Despite that very negative sounding introduction, this is a tournament all on here should either watch live or record and watch it later. You will see the best 44 African-American college players, 22 men and 22 women, compete on a course whose potential will jump out at you.

The tournament came about when a group of Dallas businessmen came together and formed the I Am a Golfer Foundation and have raised a great deal of money to both restore the course and maintain it into the foreseeable future. The City has turned down this offer, despite how this would renovate, not just a golf course, but an entire community. As of today, the city has said they will reconsider this during the coming year.

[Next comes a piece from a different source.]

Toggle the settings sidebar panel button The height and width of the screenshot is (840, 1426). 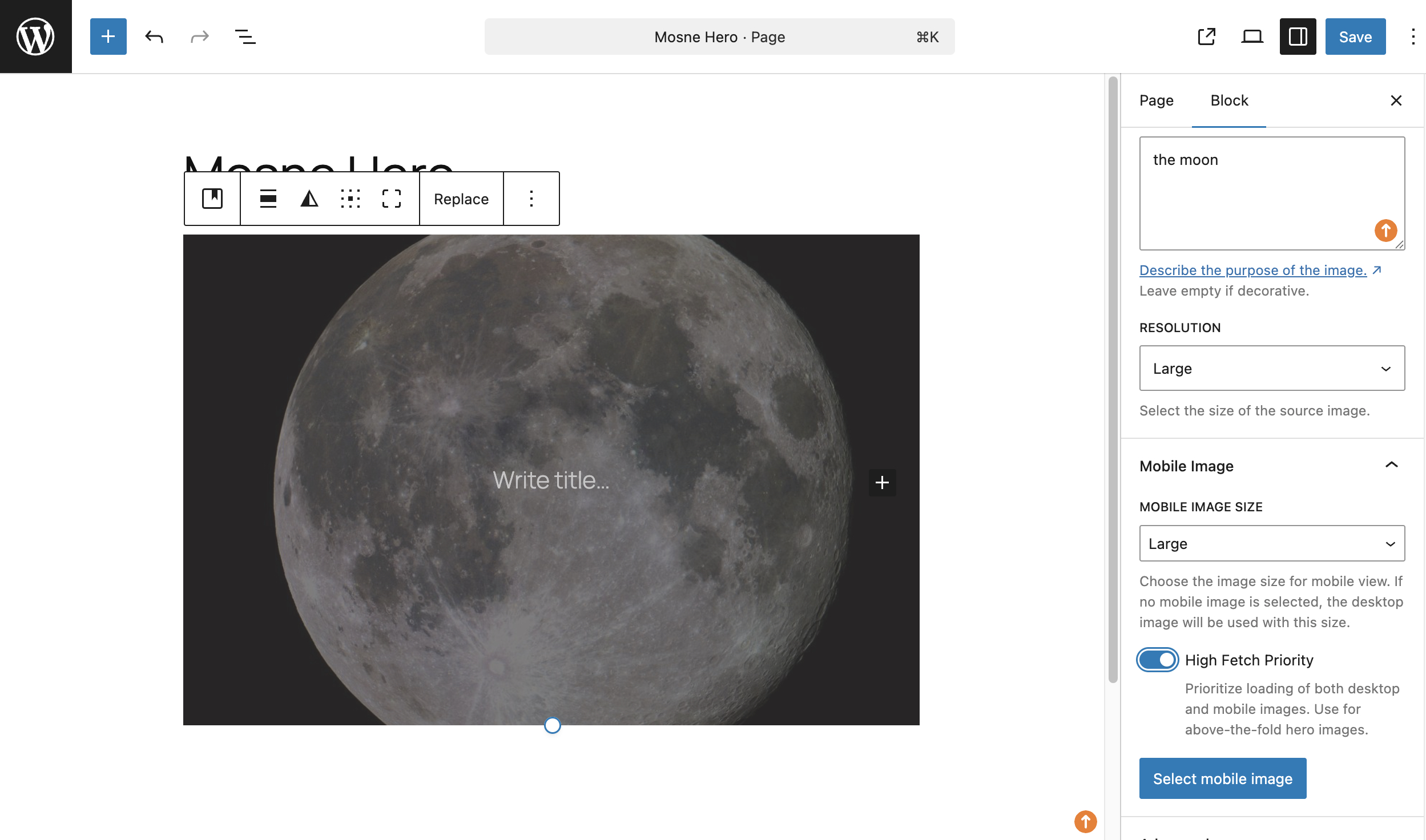1298,37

Take a look at least at a portion of it and you'll be quite impressed as to its potential...The club, Ira Molayo the head professional who runs the entire facility, in addition to helping a large group of public players improve in both their play and love of the game, and who kept the facility open during the entire Covid crisis by paying the employees who maintained the course and those in the clubhouse out of his own pocket, and the public players who call it their course, all need our help and support.

If and when you might have a moment, look up the I Am a Golfer Foundation website, along with the Cedar Crest Golf Course website, and consider how you might be able to help them and encourage the  city of Dallas to allow a restorative renovation that won't cost the city a single penny to take place!

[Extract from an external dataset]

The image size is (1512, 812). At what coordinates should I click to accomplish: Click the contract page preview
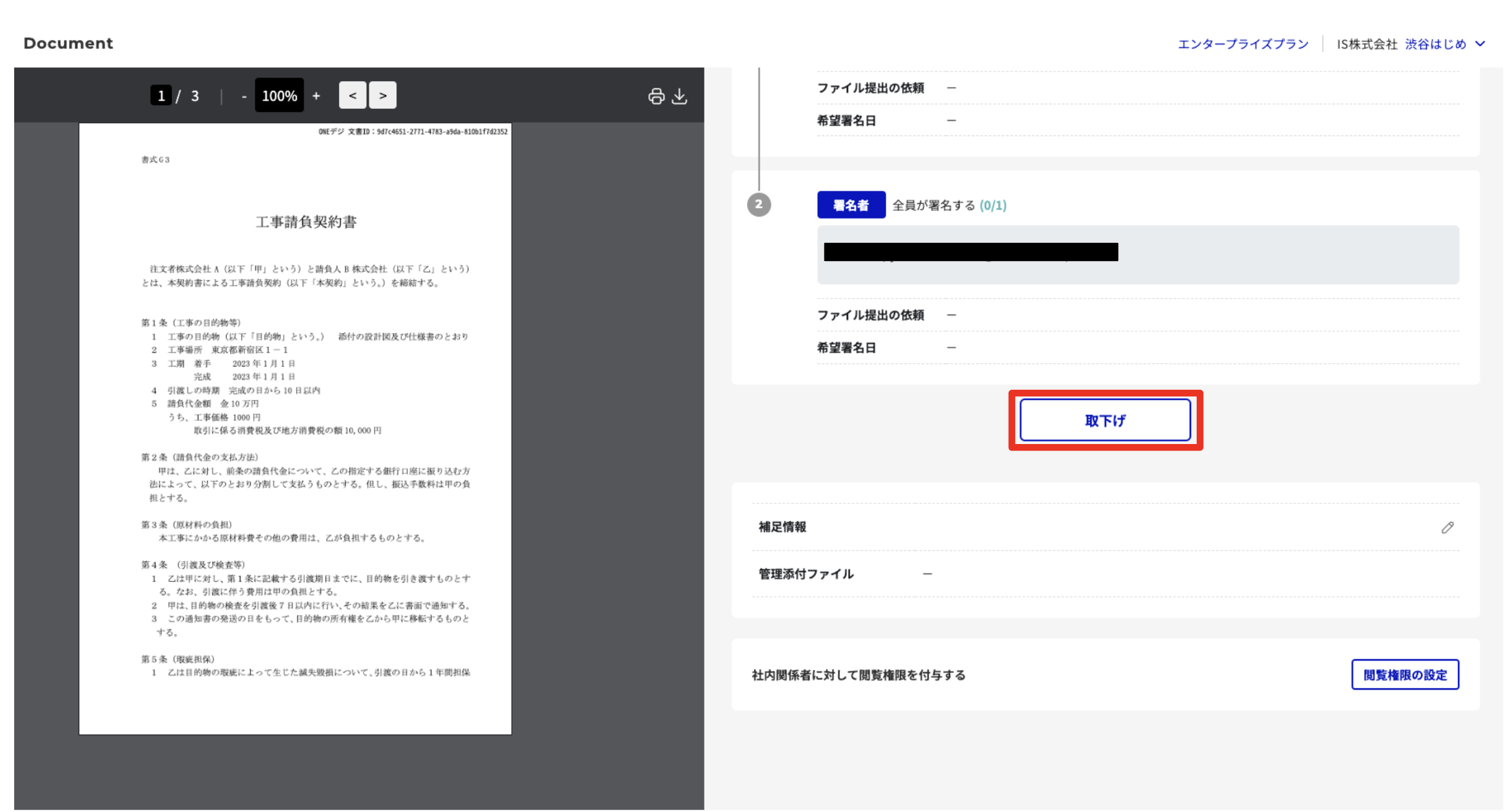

I think it is unfair to say the city of Dallas has not put resources into Cedar Crest.  They paid for a $3M renovation of the course in 2004 by DA Weibring.  Sympathetic restorations of classic GCA's was not yet quite the rage it is now.  It became the first course in the area to use grey water to irrigate, and they believe this ultimately caused the greens to die and roughly $1M was spent in 2015 to regrass them (with some work on tee boxes and bunkers), along with paying the staff during the shut down.  The greens were again regrassed this year to a similar expense.  Poa was blamed this time.  Stevens Park also has had a regrassing of greens since it's renovation.  It seems whoever is in charge of the keeping of greens for the city is having issues.

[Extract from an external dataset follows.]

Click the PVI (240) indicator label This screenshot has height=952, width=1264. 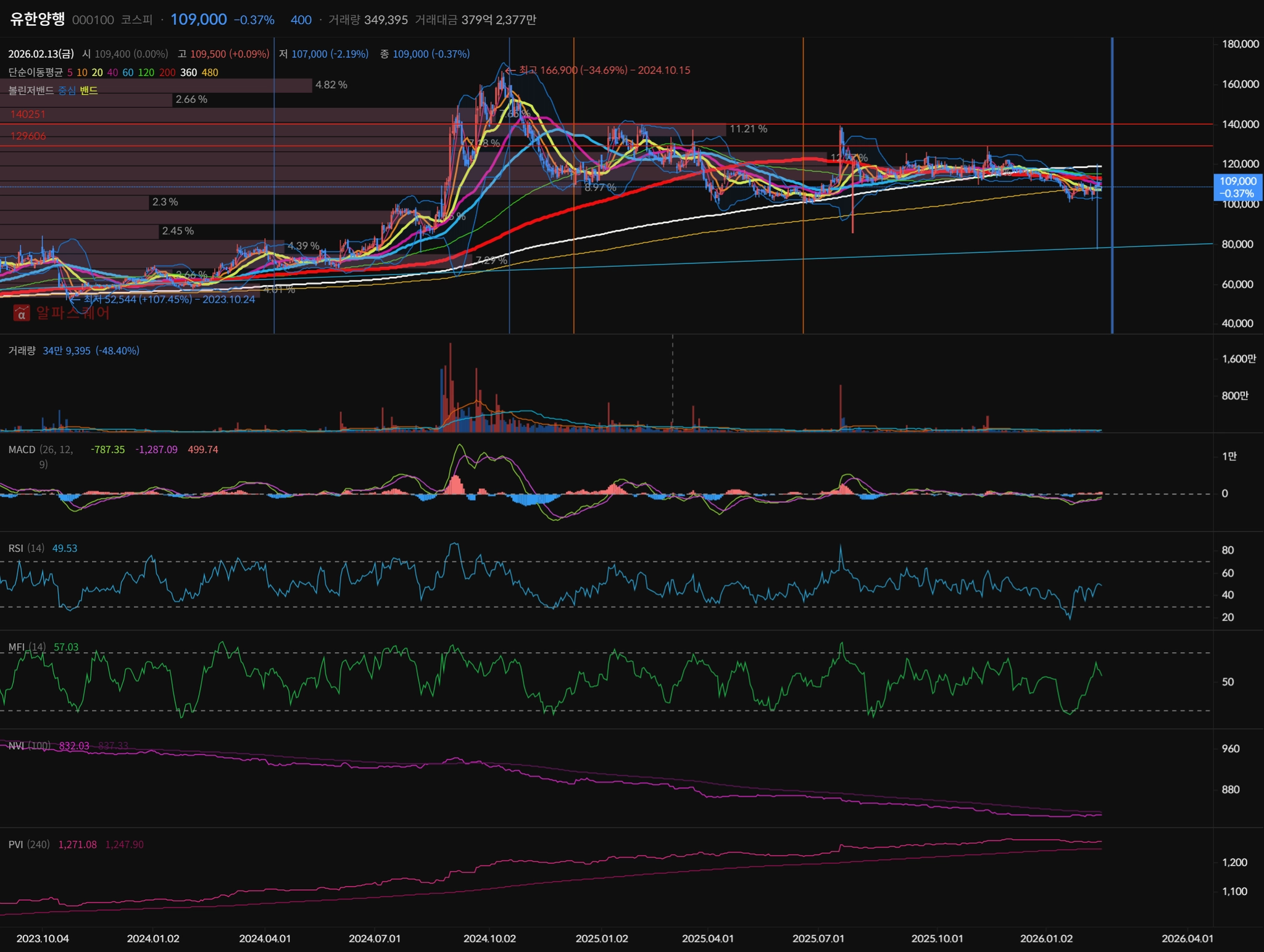click(29, 845)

The City of Dallas has renovated all six of its public courses over the last roughly 20 years.  Some (Stevens) were better than others, but all were improved from what they had become.  I understand that you (and I) wish that the money at Cedar Crest was spent to have a more proper Tilly restoration, but I'm not sure that would be money well spent at this time.  The course as it stands is fine, and provides good value for golfers when the grass is alive.  Those six public courses gross $4.2M a year according to a recent D Magazine article.  Not sure how much sense it makes for the city to pump a bunch more money into a renovation at Cedar Crest, no matter how much us GCA afficianados would like it.  They just need to figure out how to keep the grass growing.

I enjoyed watching some of the event, and I've enjoyed my few trips to play Cedar Crest.  It's a bit of a hike from the northern suburbs.  The only way I see a full restoration happening is if something like the East Lake Foundation is replicated in southern Dallas.